Reputation: 6020
I have a table with userIds
and product categories prod
. I want to get a table of unique userIds
and associated most occurring product categories prod
. In other words, I want to know what item categorys each customer is buying the most. How can I achieve this in PL/SQL or Oracle SQL?
|userId|prod|
|------|----|
|123544|cars|
|123544|cars|
|123544|dogs|
|123544|cats|
|987689|bats|
|987689|cats|
I have already seen SO questions for getting the most common value of a column, but how do I get the most common value for each unique userId
?
Upvotes: 1
Views: 591
Reputation: 12486
SELECT user_id, prod, prod_cnt FROM (
SELECT user_id, prod, prod_cnt
, RANK() OVER ( PARTITION BY user_id ORDER BY prod_cnt DESC ) AS rn
FROM (
SELECT user_id, prod, COUNT(*) AS prod_cnt
FROM mytable
GROUP BY user_id, prod
)
) WHERE rn = 1;
In the innermost subquery I am getting the COUNT
of each product by user. Then I rank them using the analytic (window) function RANK()

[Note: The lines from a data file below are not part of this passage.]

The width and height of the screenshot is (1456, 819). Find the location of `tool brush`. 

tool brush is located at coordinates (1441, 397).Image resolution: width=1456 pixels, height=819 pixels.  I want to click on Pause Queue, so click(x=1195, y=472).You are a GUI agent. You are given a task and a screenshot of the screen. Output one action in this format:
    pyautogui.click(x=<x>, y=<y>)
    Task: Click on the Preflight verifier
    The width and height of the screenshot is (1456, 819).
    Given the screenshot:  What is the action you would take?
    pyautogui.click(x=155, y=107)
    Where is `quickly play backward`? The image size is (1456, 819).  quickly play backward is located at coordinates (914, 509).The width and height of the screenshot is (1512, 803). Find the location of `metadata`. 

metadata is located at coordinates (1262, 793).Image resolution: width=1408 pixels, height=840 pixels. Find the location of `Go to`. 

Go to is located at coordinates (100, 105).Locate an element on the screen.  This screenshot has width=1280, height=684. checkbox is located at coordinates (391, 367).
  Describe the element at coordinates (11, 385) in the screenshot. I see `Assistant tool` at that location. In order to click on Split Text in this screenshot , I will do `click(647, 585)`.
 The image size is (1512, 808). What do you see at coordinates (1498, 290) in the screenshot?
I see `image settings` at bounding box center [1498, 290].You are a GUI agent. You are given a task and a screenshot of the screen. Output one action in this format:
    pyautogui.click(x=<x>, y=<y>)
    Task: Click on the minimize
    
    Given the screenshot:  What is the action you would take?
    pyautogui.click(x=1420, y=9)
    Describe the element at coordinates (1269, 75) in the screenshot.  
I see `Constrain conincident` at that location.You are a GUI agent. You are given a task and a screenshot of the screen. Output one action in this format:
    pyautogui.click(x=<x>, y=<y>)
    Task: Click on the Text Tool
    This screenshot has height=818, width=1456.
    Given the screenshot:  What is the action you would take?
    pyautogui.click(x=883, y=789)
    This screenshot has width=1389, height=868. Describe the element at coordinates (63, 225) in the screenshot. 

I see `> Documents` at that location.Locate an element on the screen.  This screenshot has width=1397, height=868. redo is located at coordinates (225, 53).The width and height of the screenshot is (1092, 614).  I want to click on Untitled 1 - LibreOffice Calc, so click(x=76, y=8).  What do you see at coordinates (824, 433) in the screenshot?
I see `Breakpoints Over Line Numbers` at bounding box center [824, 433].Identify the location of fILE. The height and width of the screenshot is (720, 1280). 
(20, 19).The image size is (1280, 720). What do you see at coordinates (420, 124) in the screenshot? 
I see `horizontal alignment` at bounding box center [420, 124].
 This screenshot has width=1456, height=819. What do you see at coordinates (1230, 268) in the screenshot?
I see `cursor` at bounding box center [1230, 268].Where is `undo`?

. Then I simply select all of those where the RANK
is equal to 1. Using RANK()
instead of ROW_NUMBER()
ensures that ties will be returned.
Upvotes: 2
Reputation: 3344
You should use just SQL to solve this .. if you really need it in pl/sql, just imbed this query within plsql ..
(setup)
drop table yourtable;
create table yourtable (
userID number,
prod varchar2(10)
)
/
insert into yourtable values ( 123544, 'cars' );
insert into yourtable values ( 123544, 'cars' );
insert into yourtable values ( 123544, 'dogs' );
insert into yourtable values ( 123544, 'cats' );
insert into yourtable values ( 987689, 'bats' );
insert into yourtable values ( 987689, 'cats' );
commit;
-- assuming ties are not broken, this logic returns both ties
with w_grp as (
select userID, prod, count(*) over ( partition by userID, prod ) rgrp
from yourtable
),
w_rnk as (
select userID, prod, rgrp,
rank() over (partition by userID order by rgrp desc) rnk,
from w_grp
)
select distinct userID, prod
from w_rnk
where rnk = 1
/
USERID PROD
---------- ----------
987689 bats
987689 cats
123544 cars
-- assuming you just want 1 .. this will return 1 random one if they are tied. (ie this time it pulled 987689 bats, next time it might pull 987689 cats. It will always return 123544 cars, however, since there is no tie for that one.
with w_grp as (
select userID, prod, count(*) over ( partition by userID, prod ) rgrp
from yourtable
),
w_rnk as (
select userID, prod, rgrp,
row_number() over (partition by userID order by rgrp desc) rnum
from w_grp
)
select userID, prod, rnum
from w_rnk
where rnum = 1
/
USERID PROD RNUM
---------- ---------- ----------
123544 cars 1
987689 bats 1
[edit] Cleaned up unused rank/row_number from functions to avoid confusion [/edit]
Upvotes: 3